MESOP NEU : Autonome Grüße aus dem Ritz / In Moskau versammeln sich Gegner einer monopolaren Welt

MOSKAU, 25. September. FAZ – Ein Weckruf der „nationalen Befreiung” soll an diesem Sonntag aus Moskau erschallen — jedenfalls an Adressaten in Ländern, die der Kreml im Ringen um Einfluss als Gegner ausgemacht hat.

Dafür ist eine Auslese selbsternannter Freiheitskämpfer ins Ritz Carlton gekommen, etwa aus den Vereinigten Staaten, Spanien, von der irischen Insel. Vor dem Eingang des Hotels in Sichtweite des Kremls werben teuerste MercedesBenz-Modelle um Kunden. Im ersten Stock erklärt ein Hüne im blauen Streifenanzug mit Bart und Brille seinen „Dialog der Nationen”. Alexander Ionow ist 26 und trägt noch Zahnspange, aber auch ein Funkgerät am Gürtel und einen Knopf im Ohr. Das lässt ihn wie einen Türsteher wirken. Doch Ionow ist mehr: ein Muster an Engagement in dem Bereich, der in Russland als Zivilgesellschaft gilt und den der Staat anders als etwa Umweltschützer und Wahlbeobachter nicht schikaniert, sondern alimentiert.

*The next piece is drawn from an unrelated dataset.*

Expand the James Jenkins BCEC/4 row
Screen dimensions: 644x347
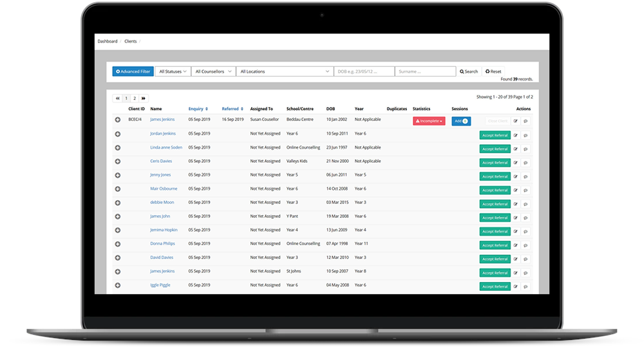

An diesem Tag begrüßt Ionow als Präsident seiner „Antiglobalisierungsbewegung Russlands” knapp 30 Gäste und Dutzende Zuhörer. Man spricht über „Selbstbestimmungsrecht der Völker und Aufbau einer neuen Weltordnung”, schon zum zweiten Mal nach 2015. Daneben ist der junge Mann im Vorstand der Organisation „Offiziere Russlands” —und just während er Streiter für die Unabhängigkeit Kataloniens von Spanien, Transnistriens von der Republik Moldau und für ein freies Kalifornien, Texas und Hawaii begrüßt, blockieren einige seiner „Offiziere” in grauem Flecktarn eine Fotoausstellung in Moskau, der eine Kreml-Politikerin Pädophilie vorgeworfen hat. Im selben parapolizeilichen Graubereich gegen Putin-Gegner aller Art wirkt seit 2015 eine „Anti-Majdan-Bewegung”, deren Führung Ionow auch angehört.

So viel Nähe zur Macht ebnet den Weg ins Ritz Carlton; so viel Zivilgesell-schaft muss sein, auch wenn das Land ansonsten spart. Ionow erläutert, man habe für die Einladung der Teilnehmer zum “Dialog” Fördergelder des Präsidenten für die Entwicklung der Zivilgesellschaft erhalten. Und habe private Gönner. Deren Namen will Ionow ebenso wenig nennen wie den seines angeblichen Unternehmens, das sich etwa „Investitionsschutz” widme. Er und der „Dialog der Nationen” seien politisch unabhängig, erläutert Ionow und plädiert in Worten, wie sie auch Putin wählt, für eine „multipolare Welt” und gegen „Einmischung dritter Länder”, also der Vereinigten Staaten.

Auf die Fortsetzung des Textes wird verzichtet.